The lectures start with an overview of parallel computer architectures and parallel programming models and paradigms. An important part of the discussion are mechanisms for synchronization and data exchange. Next, performance analysis of parallel programs is covered.
The course proceeds with a discussion of tools and techniques for developing parallel programs in shared address spaces. This section covers popular programming environments such as pthreads and OpenMP.
Next the course discusses the development of parallel programs for distributed address space. The focus in this part is on the Message Passing Interface (MPI). Finally, we discuss programming approaches for executing applications on accelerators such as GPUs. This part introduces the CUDA (Compute Unified Device Architecture) programming environment.
The lectures are complemented with a set of laboratory sessions in which participants explore the topics introduced in the lectures.
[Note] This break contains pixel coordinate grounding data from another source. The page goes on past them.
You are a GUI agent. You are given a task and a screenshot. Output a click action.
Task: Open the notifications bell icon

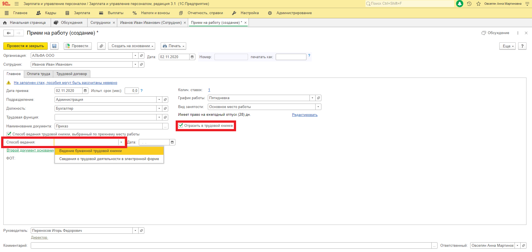(460, 4)
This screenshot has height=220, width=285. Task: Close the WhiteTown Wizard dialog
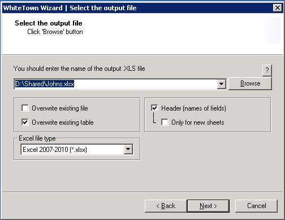click(x=278, y=8)
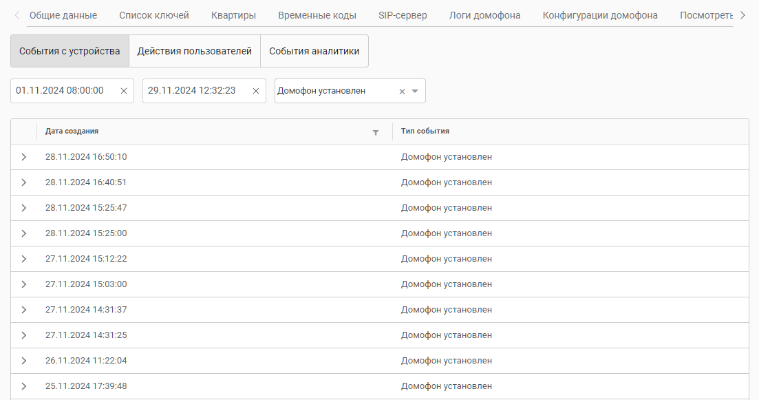Viewport: 759px width, 400px height.
Task: Expand the 28.11.2024 15:25:47 event row
Action: pos(24,208)
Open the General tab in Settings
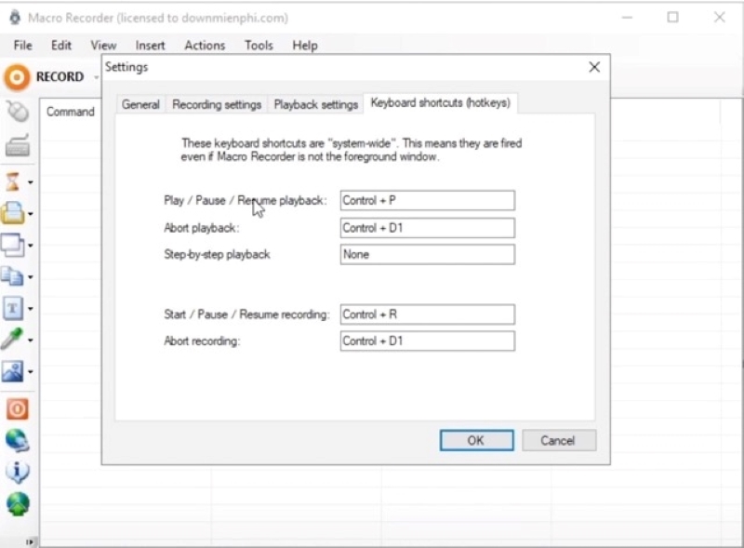Image resolution: width=744 pixels, height=548 pixels. (140, 104)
During the lab sessions, participants parallelize sample programs over a variety of parallel architectures, and use performance analysis tools to detect and remove bottlenecks in the parallel implementations of the programs.
Prerequisites and selection
Entry requirements
To be eligible for the course, students should have successfully completed courses corresponding to 105 credits within the subject of Computer Science, Mathematics, Software Engineering, or equivalent.
Including a 7.5 credits course in machine-oriented programming (e.g., DIT151 Machine Oriented Programming, or equivalent).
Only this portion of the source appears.